Além disso, a realizadora inclui filmes de arquivo (estes já não do arquivo pessoal da mãe), bem como filmes super8 (estes, possivelmente, filmados por si; a câmara com que filma a sua interpretação da obra “Guernica” de Picasso evidencia-o) para complementar o filme. Aí, o lado plástico dos filmes entra em ação… Tal como Susana de Sousa Dias desacelera os arquivos nos seus filmes (o expoente máximo é “Natureza Morta”, de 2005), Ana Pérez-Quiroga fá-lo também aqui para tentar encontrar significados nos rostos das crianças refugiadas; crianças que, não sendo a sua mãe, podem ter os mesmos sentimentos da sua mãe.
Ainda assim, “¿De qué casa eres?” é um filme que não se fecha – e ainda bem – apenas no passado da protagonista. Atualmente, Angelita mora em Portugal na aldeia de Sezures e toma conta de uma vindima há mais de 20 anos. Os primeiros e últimos minutos de filme são alusivos a isso. Em conclusão, este filme é uma obra necessária para os tempos atuais, onde as guerras continuam e proliferam. Angelita teve a sua infância marcada mas demonstra a sua felicidade na atualidade, porque a esperança faz parte de si. Também por isso Ana Pérez-Quiroga fecha o filme com um desenho em homenagem à sua mãe e que enrola e atira numa garrafa pelo mar. A sua mãe é um pilar que pode dar esperança a todos nós.
¿De qué casa eres?
Conclusão
- “¿De qué casa eres?” é o primeiro filme da artista plástica Ana Pérez-Quiroga. É um documentário que traz uma bonita homenagem à sua mãe Angelita Pérez que foi exilada para a União Soviética com apenas 4 anos.

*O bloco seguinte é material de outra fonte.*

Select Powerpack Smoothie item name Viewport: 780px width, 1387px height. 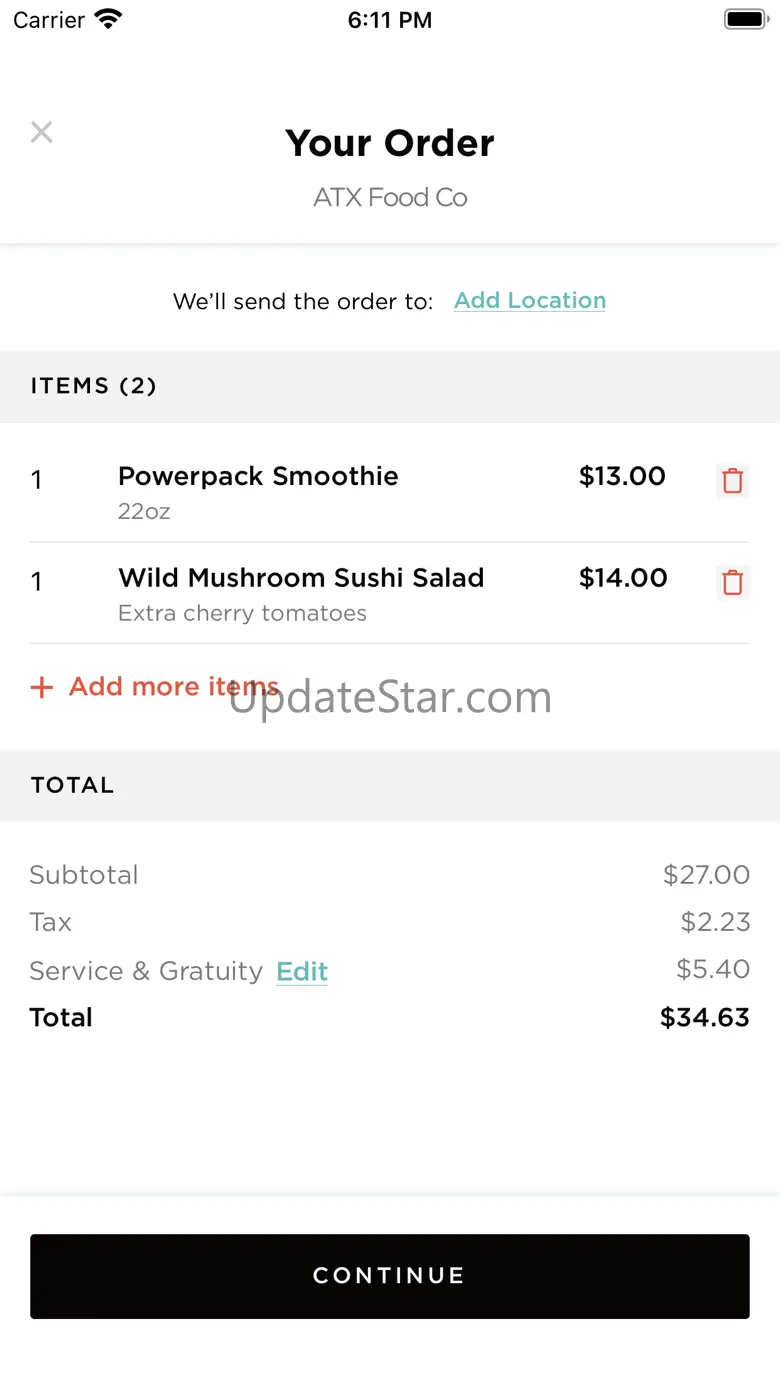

- Apesar de se refletir sobre o Passado, este é um filme importante para o Presente na medida em que se pode pensar sobre o impacto da guerra nas pessoas, sobretudo na infância. É um filme bem conseguido. A realizadora peca apenas pelo facto de manter os seus tiques das artes plásticas que, embora sejam uma mais valia para um filme diferente, por vezes, certos efeitos visuais tornam-se distrativos.